What makes one man's name ring down the centuries, when others who have achieved great things are forgotten or known only to the historians? Whatever it is, supremacy in war, wisdom in government, exceptional villainy, it is not usually saintliness. But then St Columba are was no plaster saint. He was, in fact, a very tough character and had to be to achieve what he did.
Columba is the story of a very human, fallible but courageous and indomitable man, born an Irish prince in the troubled and mainly still pagan sixth century, who rejected the high kingship of All Ireland to be an abbot.
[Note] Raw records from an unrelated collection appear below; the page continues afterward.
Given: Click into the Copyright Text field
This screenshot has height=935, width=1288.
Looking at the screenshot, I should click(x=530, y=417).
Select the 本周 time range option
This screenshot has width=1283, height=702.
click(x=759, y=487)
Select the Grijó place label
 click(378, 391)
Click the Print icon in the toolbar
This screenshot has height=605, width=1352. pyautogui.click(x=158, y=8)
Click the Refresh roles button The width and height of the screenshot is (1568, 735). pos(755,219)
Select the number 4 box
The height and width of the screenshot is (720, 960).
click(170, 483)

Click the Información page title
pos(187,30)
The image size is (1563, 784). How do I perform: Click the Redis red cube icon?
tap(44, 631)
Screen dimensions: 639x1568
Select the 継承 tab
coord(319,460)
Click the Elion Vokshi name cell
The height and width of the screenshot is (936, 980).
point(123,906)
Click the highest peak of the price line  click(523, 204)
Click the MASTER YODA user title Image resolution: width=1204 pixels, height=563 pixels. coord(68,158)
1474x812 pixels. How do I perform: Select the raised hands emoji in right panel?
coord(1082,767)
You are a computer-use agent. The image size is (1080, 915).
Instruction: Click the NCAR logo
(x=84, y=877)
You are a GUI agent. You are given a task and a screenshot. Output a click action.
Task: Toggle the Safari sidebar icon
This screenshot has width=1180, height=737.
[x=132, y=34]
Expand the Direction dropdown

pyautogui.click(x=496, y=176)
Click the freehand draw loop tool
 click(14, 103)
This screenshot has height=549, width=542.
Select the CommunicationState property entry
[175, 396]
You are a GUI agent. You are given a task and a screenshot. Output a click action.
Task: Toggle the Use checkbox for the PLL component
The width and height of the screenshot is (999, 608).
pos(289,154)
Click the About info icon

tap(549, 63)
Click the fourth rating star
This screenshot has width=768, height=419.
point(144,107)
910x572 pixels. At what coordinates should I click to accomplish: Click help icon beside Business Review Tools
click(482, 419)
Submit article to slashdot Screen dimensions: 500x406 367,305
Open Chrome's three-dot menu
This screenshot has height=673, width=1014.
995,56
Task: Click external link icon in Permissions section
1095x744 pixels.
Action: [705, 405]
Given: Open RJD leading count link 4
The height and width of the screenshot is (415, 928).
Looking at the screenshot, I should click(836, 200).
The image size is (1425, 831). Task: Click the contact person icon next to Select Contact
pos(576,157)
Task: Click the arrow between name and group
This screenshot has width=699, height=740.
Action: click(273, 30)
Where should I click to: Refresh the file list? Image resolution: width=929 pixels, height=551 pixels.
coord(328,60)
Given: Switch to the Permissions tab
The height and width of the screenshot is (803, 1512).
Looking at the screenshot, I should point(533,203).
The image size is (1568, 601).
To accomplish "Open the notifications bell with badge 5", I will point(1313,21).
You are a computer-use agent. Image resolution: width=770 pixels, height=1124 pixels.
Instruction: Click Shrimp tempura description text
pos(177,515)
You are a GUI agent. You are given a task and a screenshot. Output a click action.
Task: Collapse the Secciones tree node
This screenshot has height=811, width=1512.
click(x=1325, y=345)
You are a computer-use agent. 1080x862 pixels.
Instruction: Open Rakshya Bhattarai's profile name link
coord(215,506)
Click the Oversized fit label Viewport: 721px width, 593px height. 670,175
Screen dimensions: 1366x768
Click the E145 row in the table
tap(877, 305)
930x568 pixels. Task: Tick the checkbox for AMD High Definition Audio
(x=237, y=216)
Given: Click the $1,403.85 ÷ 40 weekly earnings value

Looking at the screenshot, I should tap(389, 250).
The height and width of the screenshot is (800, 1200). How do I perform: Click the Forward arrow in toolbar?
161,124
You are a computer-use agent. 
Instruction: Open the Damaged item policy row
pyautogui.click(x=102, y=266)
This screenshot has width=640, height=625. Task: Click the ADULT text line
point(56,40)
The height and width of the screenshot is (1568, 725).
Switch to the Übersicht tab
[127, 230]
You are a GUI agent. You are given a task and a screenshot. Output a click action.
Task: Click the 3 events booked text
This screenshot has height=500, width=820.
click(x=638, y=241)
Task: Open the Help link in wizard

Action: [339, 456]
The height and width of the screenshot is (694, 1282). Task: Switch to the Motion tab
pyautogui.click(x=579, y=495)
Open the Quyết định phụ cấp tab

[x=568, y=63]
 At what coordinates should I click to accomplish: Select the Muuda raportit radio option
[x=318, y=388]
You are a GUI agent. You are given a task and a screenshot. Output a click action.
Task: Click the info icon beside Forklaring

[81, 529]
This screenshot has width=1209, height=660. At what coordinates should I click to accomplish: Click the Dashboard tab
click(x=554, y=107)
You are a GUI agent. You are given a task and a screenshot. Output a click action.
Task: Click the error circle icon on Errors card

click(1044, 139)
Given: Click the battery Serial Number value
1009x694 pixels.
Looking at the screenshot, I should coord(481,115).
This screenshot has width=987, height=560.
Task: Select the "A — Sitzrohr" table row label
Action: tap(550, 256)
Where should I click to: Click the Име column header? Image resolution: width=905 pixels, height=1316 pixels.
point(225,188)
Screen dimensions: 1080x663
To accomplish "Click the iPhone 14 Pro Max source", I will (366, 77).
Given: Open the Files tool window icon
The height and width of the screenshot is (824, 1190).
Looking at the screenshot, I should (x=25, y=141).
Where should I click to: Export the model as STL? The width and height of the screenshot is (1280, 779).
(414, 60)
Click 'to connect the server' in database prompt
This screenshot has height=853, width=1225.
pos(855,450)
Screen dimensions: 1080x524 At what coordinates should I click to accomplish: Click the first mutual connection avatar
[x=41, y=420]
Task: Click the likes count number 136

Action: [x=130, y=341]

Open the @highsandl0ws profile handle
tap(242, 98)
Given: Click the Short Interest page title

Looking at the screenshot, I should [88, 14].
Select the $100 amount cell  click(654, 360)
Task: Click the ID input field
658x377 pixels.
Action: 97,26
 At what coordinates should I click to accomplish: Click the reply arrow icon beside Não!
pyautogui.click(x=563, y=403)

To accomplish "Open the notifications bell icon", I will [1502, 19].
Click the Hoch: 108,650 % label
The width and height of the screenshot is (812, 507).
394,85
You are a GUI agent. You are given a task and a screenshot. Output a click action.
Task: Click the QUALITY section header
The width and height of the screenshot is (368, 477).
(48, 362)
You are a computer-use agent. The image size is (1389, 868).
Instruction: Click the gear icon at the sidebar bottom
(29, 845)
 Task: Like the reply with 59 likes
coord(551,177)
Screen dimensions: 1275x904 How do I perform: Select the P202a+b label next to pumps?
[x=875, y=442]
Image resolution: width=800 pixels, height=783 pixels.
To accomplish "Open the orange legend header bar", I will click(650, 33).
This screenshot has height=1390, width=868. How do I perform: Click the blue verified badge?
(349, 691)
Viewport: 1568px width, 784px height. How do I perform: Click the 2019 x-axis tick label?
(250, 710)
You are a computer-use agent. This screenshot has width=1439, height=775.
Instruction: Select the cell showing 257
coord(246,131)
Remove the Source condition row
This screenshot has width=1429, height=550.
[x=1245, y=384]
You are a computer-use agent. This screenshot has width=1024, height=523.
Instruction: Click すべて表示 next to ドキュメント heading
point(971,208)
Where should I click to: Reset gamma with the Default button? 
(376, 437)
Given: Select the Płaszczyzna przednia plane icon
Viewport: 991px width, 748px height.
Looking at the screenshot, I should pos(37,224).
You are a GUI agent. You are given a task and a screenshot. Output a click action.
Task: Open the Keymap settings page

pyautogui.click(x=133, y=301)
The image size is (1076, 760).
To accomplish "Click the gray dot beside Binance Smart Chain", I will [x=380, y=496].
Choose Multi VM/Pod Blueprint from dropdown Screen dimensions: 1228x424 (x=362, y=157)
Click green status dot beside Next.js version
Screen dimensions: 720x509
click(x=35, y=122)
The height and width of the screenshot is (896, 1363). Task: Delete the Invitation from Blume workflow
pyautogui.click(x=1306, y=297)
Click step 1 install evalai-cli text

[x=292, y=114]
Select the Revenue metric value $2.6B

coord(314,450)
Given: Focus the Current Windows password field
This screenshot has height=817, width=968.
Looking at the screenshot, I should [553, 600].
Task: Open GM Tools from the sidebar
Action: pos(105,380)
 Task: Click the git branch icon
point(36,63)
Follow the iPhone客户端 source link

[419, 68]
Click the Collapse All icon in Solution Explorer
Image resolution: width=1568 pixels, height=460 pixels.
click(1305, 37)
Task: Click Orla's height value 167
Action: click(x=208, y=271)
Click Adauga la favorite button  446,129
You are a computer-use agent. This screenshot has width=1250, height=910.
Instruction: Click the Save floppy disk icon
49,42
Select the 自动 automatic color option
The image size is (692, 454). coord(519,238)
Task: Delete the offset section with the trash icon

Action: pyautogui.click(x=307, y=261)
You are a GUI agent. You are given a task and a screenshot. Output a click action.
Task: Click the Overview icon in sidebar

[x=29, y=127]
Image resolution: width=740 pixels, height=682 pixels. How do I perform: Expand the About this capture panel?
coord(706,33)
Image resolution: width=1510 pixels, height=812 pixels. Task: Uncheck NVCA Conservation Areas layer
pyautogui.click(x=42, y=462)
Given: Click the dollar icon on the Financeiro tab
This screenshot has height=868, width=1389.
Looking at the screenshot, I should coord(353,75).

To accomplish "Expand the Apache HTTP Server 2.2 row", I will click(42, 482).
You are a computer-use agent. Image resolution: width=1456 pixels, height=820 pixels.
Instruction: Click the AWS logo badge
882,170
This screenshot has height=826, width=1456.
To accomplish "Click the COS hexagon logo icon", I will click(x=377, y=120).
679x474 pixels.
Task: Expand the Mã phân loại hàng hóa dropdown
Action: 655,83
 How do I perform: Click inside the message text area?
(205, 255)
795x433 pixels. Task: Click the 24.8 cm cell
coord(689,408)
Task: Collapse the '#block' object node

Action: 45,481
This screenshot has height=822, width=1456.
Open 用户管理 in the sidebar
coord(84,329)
Being a mere monk would not have been Columba's way.
Columba was a fighter, and if his methods of fighting the good fight might raise some eyebrows today, let it be remembered against what he was fighting - blood soaked heathenism, allied to sun worship, steeped in human sacrifice, burying alive, witchcraft, devil worship, orchestrated by the all powerful Druids.
Columba fought not only with words but with whatever came to hand, and even then not all churchmen approved. He was in fact excommunicated for his part in the grievous battle of Cooldrevny. Exiled from Ireland, he came to Scotland to saved as many souls - 3,000 - as he felt he had caused to die at Cooldrevny. He did rather better than that, going out from Iona to convert two entire nations and to influence others beyond.